Rare disease research
Precision for Medicine associate director Haley Arellano. Credit: Precision for Medicine

eDiaries mean a patient can avoid having to travel to fill out a simple questionnaire and also reduces the burden on sites by eliminating the need for a physician to assess them in person.

Direct patient shipments mean that patients can have their study treatment sent directly to their home for administration with or without the help of a nurse or HCP.

Sensors and wearable tech can also make access to research a lot easier for rare disease patients through the use of watches, adhesive patches and other types of sensors that can be used to capture ongoing data about the patient’s daily activity – their sleep patterns, vital signs, posture and more. This reduces the need for them to come to the clinic to have these tests done by their physician.

Better data

DCTs can also improve the quality of data as data collection can be continuous and captured as often as needed, 24 hours a day using wearables and sensors.

“Decentralisation gives a better insight into the patient experience by collecting data in their real-life environment – when they are running errands, taking care of children or exercising,” said Arellano. “You are capturing data that is actually applicable to their day-to-day life.”

Additionally by bringing research into the patient’s home, trial groups have more control over variables. Safety monitoring can be improved because information being captured by a wearable or sensor can be transmitted to sponsors in real-time, allowing them to keep a better eye on how the patient is doing at home.
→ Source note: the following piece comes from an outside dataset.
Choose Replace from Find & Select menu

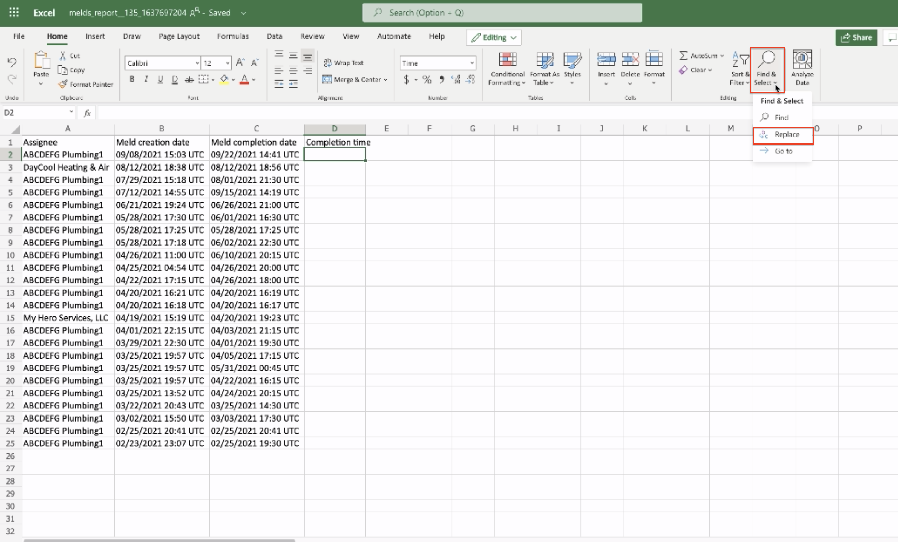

“All in all, accessible research means a more comprehensive study population which means better data,” said Arellano.

Increasing protocol compliance

One of the biggest concerns in clinical trials is missing, lost, damaged or incomplete data. In rare diseases this risk factor is increased; with the patient group often very small, every data point is incredibly important.

With DCTs these risks can be mitigated in a number of ways as data is collected on a patient’s phone or device and can be backed up digitally.

In-app reminders can generate notifications to a patient to input data and sponsors can easily see any gaps in data, allowing them to follow up with the patient if steps are being missed. At-home data collection also mitigates the risk of missed visits to trial sites, another significant issue in clinical data collection.

Access to electronic patient records allows time-stamped data to ensure it was collected within the window needed for the trial.

Improved patient retention

“Providing decentralised options introduces patient choice which empowers them and offers flexibility,” Arellano said. “Making home health an option for patients makes things much more conducive to their day-to-day lives and causes less disruption to the patient and their caregiver.”

DCTs can also help build a better relationship between the patient and trial providers.

“In the case of having a home health nurse where typically we would see that it is the same nurse going to the patient’s home — our patients tend to create relationships with those nurses and it really fosters a connection to the research,” Arellano added.

The real-time feedback from wearables and sensors can act as an incentive for patients. For example, a watch displaying updated vital signs can help incentivise a patient to stay on a study to better understand their health.

“Anticipating the future,” says Srivatsan, “once you put the infrastructure to engage the patient, there are lots of mechanisms you can put into the patients’ homes to start getting more and more rich data and information to engage them better and detect changes earlier.”

“DCTs are the future of all research,” said Arellano. “Specifically, rare disease research and [it] is something all companies should consider embracing and working on building into their trials.”